▶ _EXERCISE OBJECTIVE_: How many lines of the material below contain the string "pyautogui"? Reply with the number alone.

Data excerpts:
******************************
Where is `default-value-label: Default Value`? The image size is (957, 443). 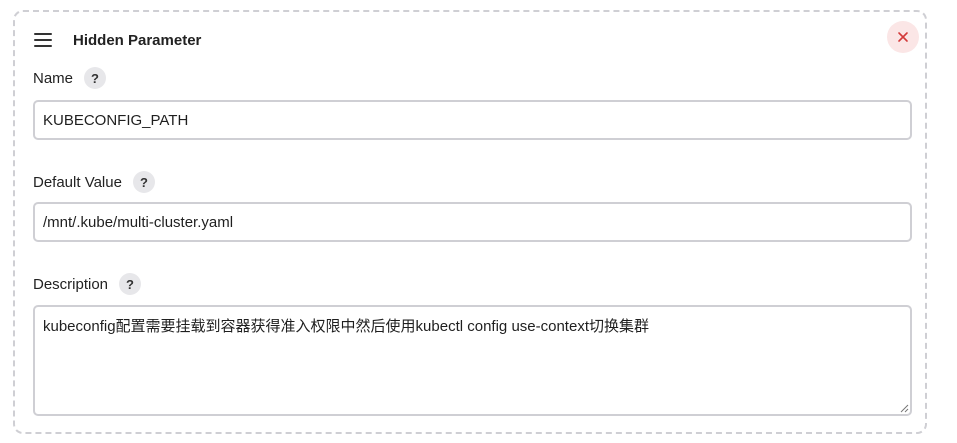 default-value-label: Default Value is located at coordinates (78, 182).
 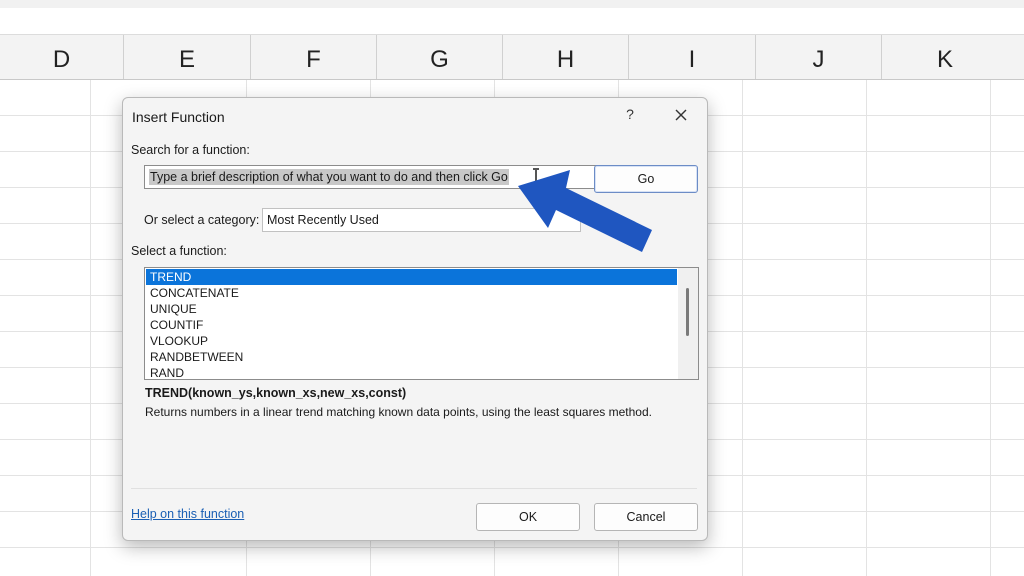 I want to click on function-syntax: TREND(known_ys,known_xs,new_xs,const), so click(x=276, y=393).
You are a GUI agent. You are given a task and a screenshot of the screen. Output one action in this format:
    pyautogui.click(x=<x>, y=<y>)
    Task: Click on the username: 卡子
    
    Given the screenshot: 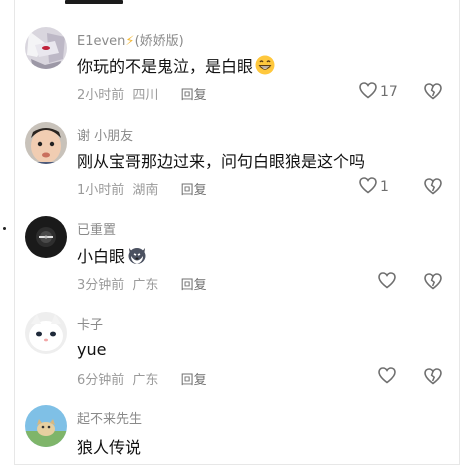 What is the action you would take?
    pyautogui.click(x=90, y=324)
    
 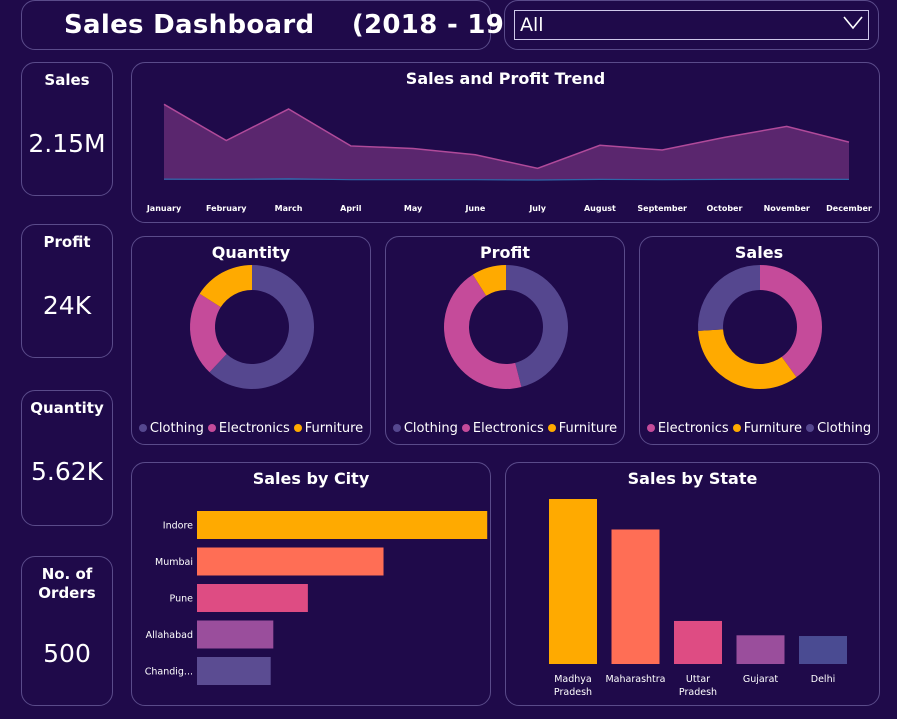 What do you see at coordinates (573, 686) in the screenshot?
I see `state-label: Madhya Pradesh` at bounding box center [573, 686].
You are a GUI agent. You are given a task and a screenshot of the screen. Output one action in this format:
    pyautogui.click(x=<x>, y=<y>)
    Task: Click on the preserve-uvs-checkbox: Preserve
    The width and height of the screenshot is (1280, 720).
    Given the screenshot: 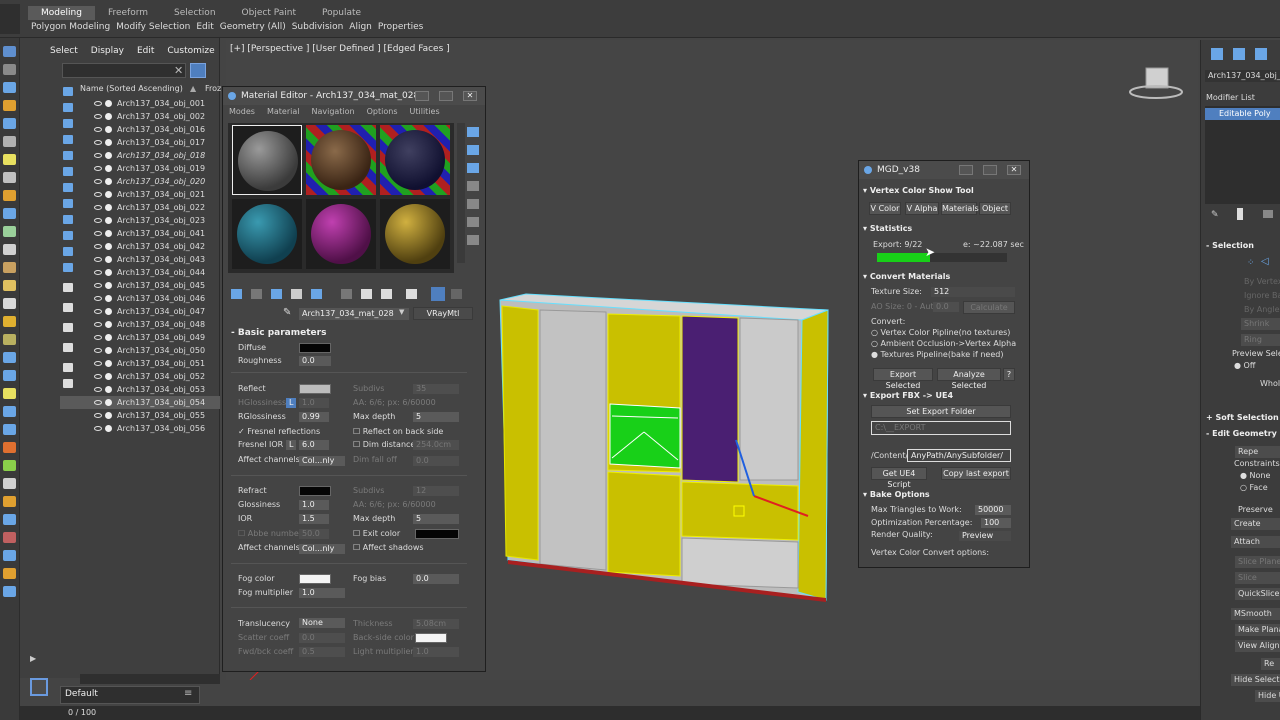 What is the action you would take?
    pyautogui.click(x=1258, y=510)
******************************
▶ _WRITTEN SOLUTION_: 4